***** Given records *****

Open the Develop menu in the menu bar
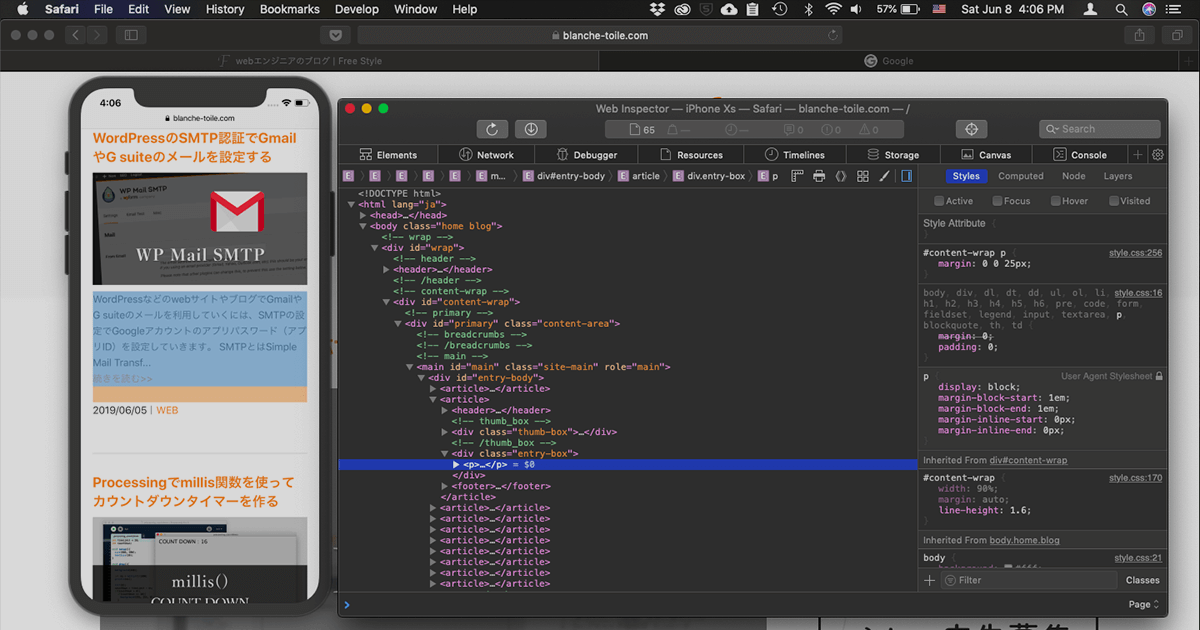Screen dimensions: 1200x630 click(356, 9)
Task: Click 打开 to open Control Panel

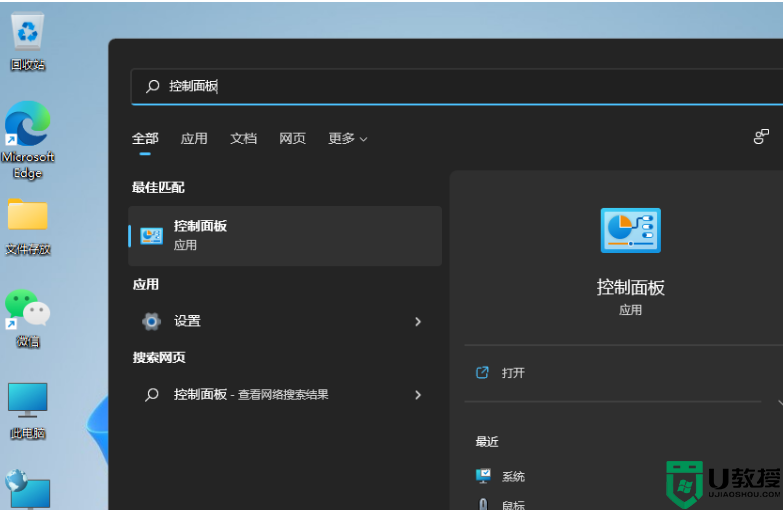Action: coord(513,373)
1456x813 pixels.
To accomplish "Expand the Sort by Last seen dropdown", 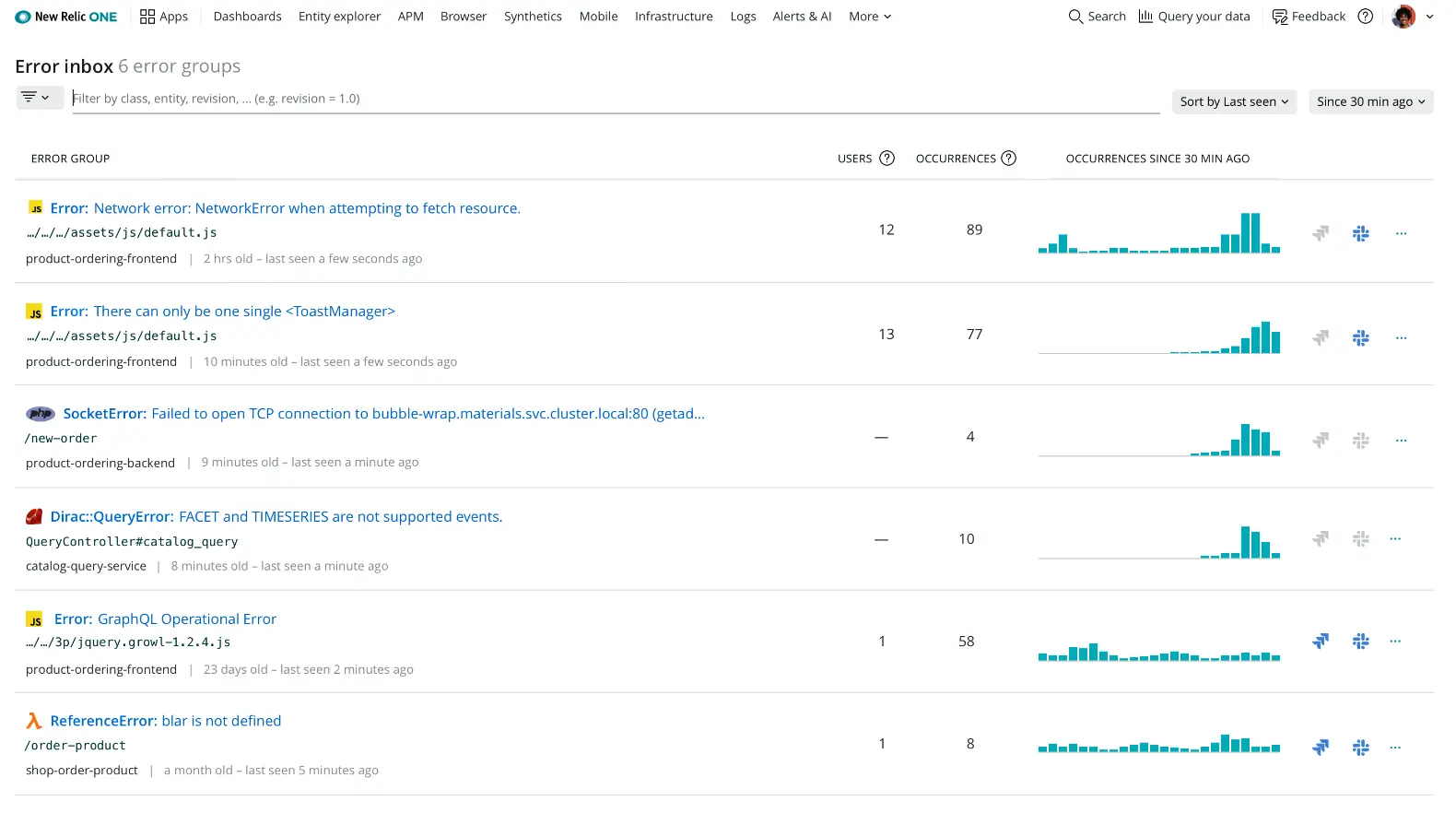I will point(1234,102).
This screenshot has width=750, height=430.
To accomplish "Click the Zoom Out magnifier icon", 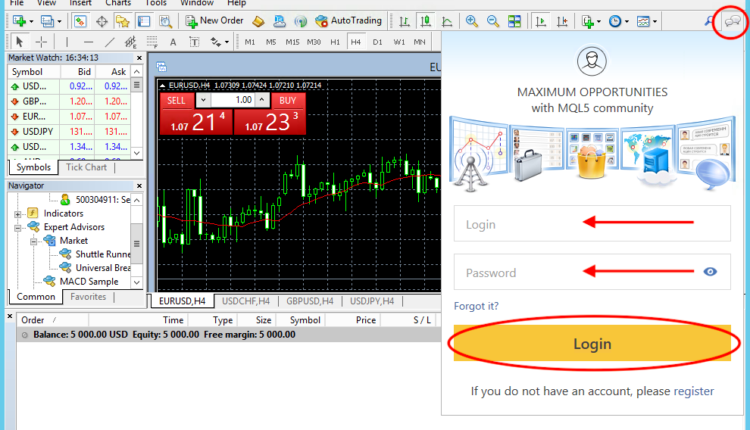I will [x=492, y=20].
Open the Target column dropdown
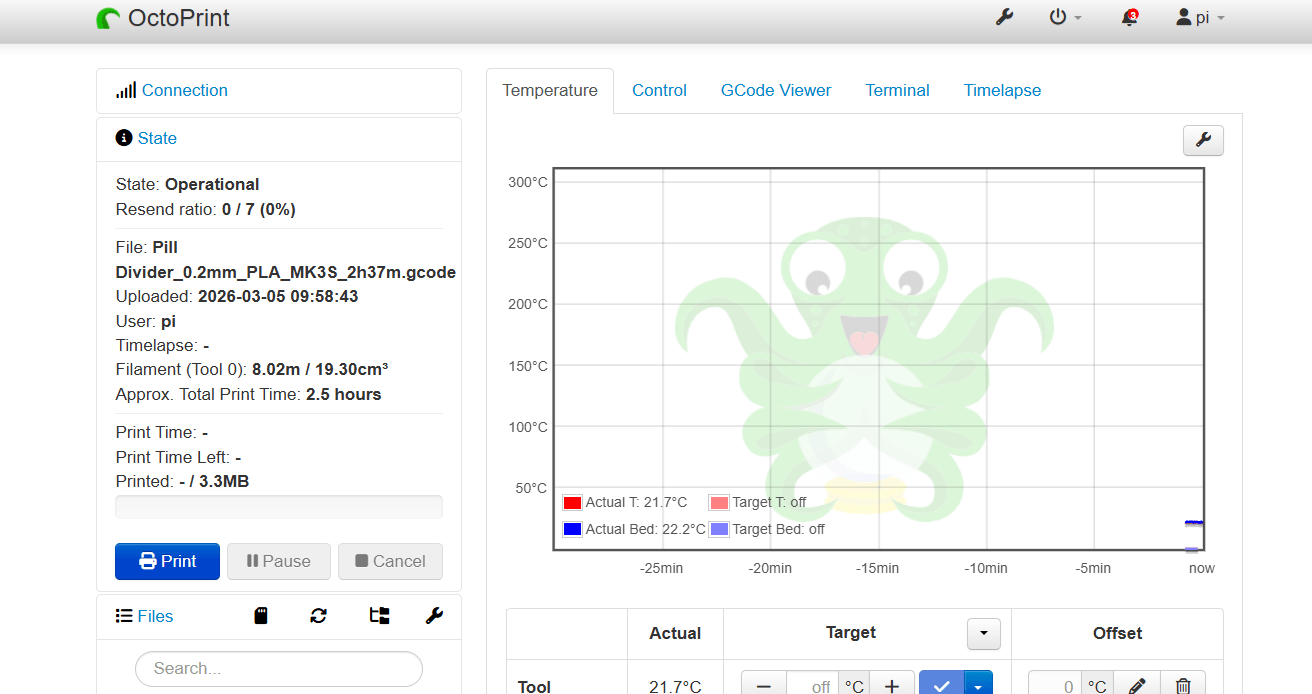 pyautogui.click(x=983, y=633)
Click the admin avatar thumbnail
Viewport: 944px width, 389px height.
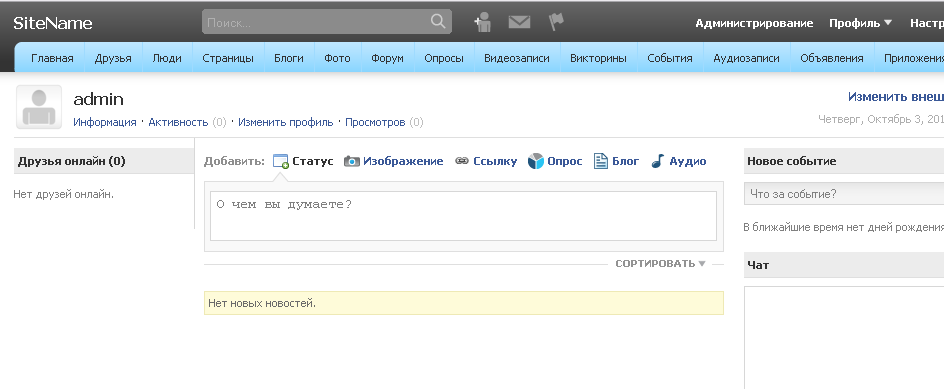(x=39, y=107)
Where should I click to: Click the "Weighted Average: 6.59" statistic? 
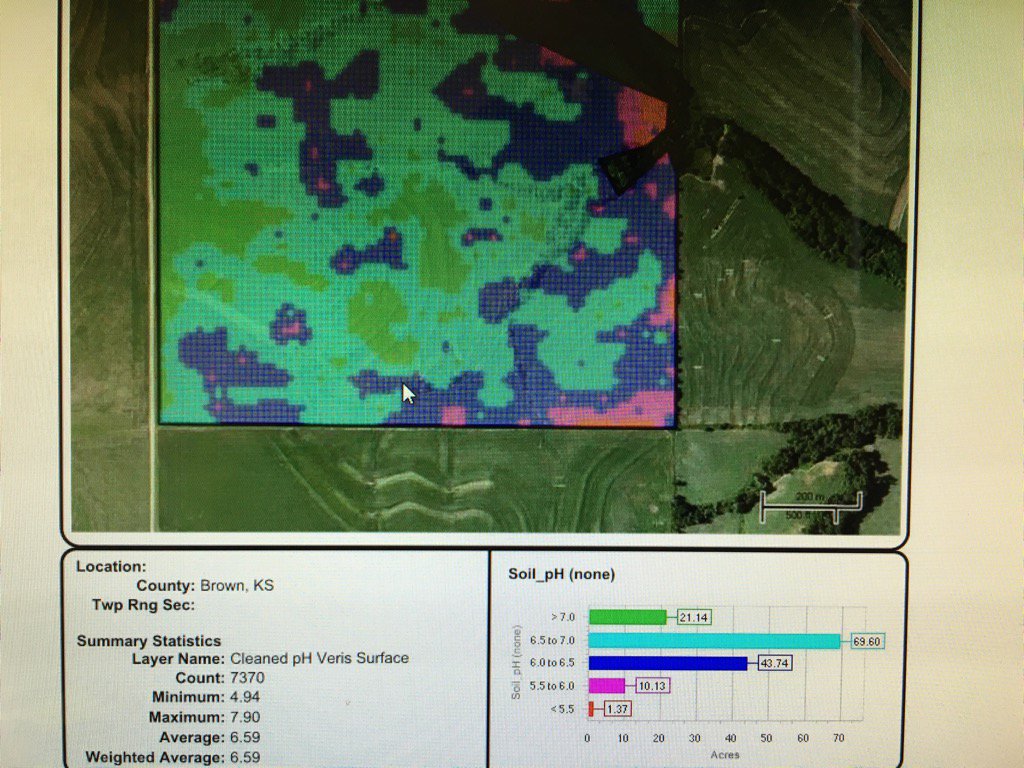click(x=172, y=757)
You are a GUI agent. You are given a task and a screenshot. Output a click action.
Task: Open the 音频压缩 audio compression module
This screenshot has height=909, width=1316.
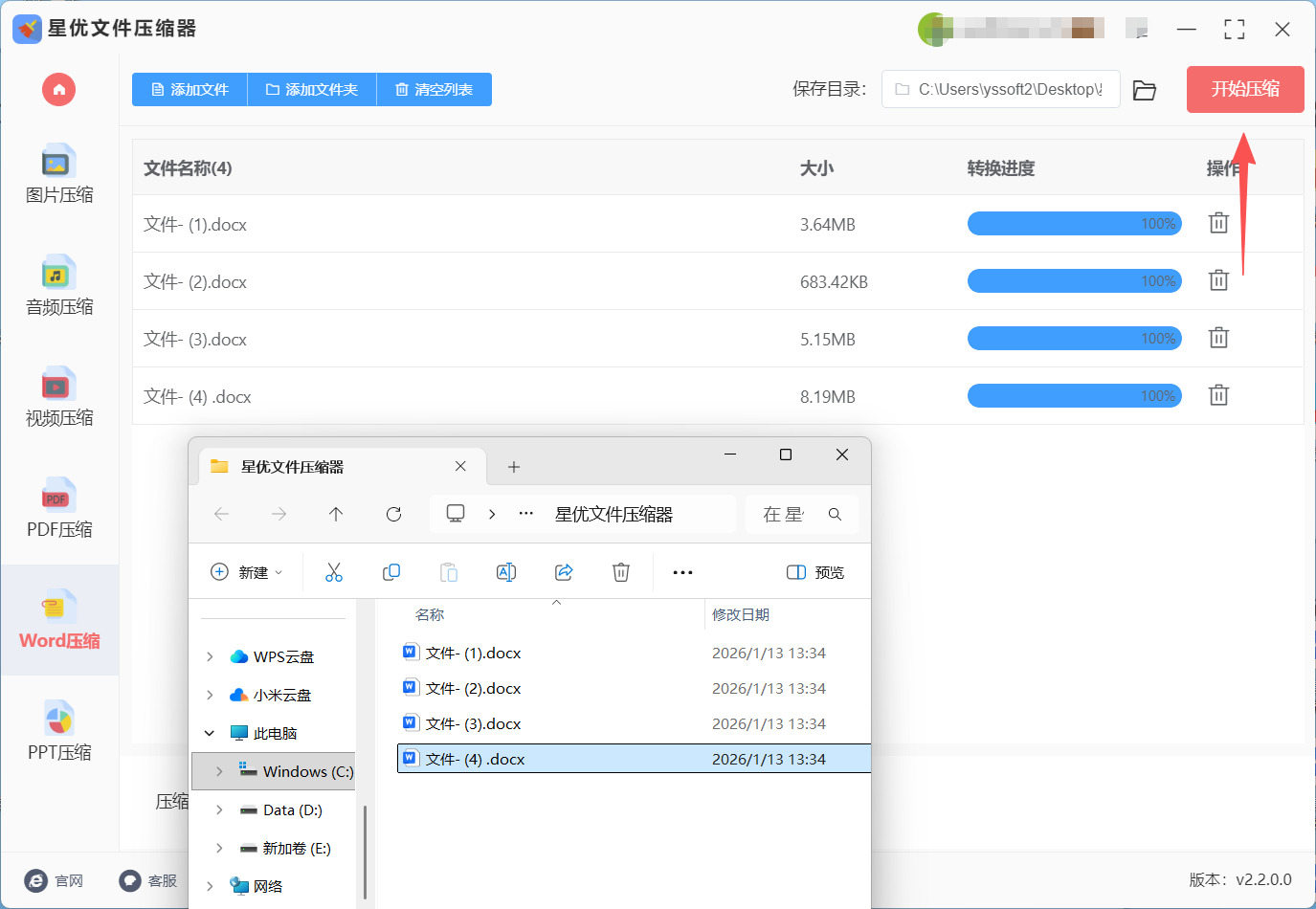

*****

* **How to complete this task**: Starting at the line that contains "Task: Open the 音频压缩 audio compression module", write out every line through the end of the entries, both ends included, without any pictures.

* **Expected answer**:
Task: Open the 音频压缩 audio compression module
This screenshot has height=909, width=1316.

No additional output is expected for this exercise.